(Saved entries)
════════

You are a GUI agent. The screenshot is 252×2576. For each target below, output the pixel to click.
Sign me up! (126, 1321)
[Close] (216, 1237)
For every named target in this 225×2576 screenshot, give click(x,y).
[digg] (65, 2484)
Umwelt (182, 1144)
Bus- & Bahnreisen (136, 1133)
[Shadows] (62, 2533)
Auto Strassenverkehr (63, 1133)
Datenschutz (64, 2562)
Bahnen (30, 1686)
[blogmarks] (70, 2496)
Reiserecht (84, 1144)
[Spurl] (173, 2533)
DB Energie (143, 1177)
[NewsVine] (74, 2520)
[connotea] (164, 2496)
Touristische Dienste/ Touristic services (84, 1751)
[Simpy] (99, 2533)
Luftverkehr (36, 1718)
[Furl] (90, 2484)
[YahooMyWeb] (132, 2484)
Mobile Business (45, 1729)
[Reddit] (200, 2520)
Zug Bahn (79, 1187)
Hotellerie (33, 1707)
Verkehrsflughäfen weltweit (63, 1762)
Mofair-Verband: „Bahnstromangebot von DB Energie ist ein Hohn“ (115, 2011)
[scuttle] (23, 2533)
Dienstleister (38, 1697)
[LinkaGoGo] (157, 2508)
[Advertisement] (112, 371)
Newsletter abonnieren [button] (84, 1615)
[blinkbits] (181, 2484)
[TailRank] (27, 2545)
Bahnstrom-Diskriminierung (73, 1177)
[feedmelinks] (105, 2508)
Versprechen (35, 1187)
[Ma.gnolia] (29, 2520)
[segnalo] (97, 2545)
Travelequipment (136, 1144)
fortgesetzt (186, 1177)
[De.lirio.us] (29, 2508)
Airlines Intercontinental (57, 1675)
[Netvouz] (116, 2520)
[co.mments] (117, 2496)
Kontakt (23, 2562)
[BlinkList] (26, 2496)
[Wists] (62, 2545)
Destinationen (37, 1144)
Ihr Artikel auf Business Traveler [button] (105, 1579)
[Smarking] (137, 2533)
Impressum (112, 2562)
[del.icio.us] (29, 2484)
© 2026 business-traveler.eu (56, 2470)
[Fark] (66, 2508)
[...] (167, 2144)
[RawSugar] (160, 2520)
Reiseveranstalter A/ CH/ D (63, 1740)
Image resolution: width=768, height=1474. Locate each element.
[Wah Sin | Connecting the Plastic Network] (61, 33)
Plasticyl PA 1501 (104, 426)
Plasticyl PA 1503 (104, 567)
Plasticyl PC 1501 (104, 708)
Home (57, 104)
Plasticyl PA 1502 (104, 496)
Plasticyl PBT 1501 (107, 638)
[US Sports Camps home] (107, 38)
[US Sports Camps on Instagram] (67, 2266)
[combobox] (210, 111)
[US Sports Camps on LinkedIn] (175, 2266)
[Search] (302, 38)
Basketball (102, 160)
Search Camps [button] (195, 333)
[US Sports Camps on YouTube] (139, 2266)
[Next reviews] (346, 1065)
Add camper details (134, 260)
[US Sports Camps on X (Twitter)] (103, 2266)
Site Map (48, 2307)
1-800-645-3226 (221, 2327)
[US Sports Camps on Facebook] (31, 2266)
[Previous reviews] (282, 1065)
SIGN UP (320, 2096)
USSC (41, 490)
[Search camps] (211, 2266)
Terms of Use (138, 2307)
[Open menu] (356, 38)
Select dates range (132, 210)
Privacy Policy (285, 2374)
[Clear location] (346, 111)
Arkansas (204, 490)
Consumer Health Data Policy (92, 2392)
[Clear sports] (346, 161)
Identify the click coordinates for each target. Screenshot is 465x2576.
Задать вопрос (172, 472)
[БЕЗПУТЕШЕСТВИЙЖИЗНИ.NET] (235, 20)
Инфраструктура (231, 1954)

════════

● Problem to work on
The required output is every line above from the one with "Ihr Artikel auf" down to the one with "Reiseveranstalter A/ CH/ D (63, 1740)", restated word for word, ends included.

● Answer box
Ihr Artikel auf Business Traveler [button] (105, 1579)
[Smarking] (137, 2533)
Impressum (112, 2562)
[del.icio.us] (29, 2484)
© 2026 business-traveler.eu (56, 2470)
[Fark] (66, 2508)
[...] (167, 2144)
[RawSugar] (160, 2520)
Reiseveranstalter A/ CH/ D (63, 1740)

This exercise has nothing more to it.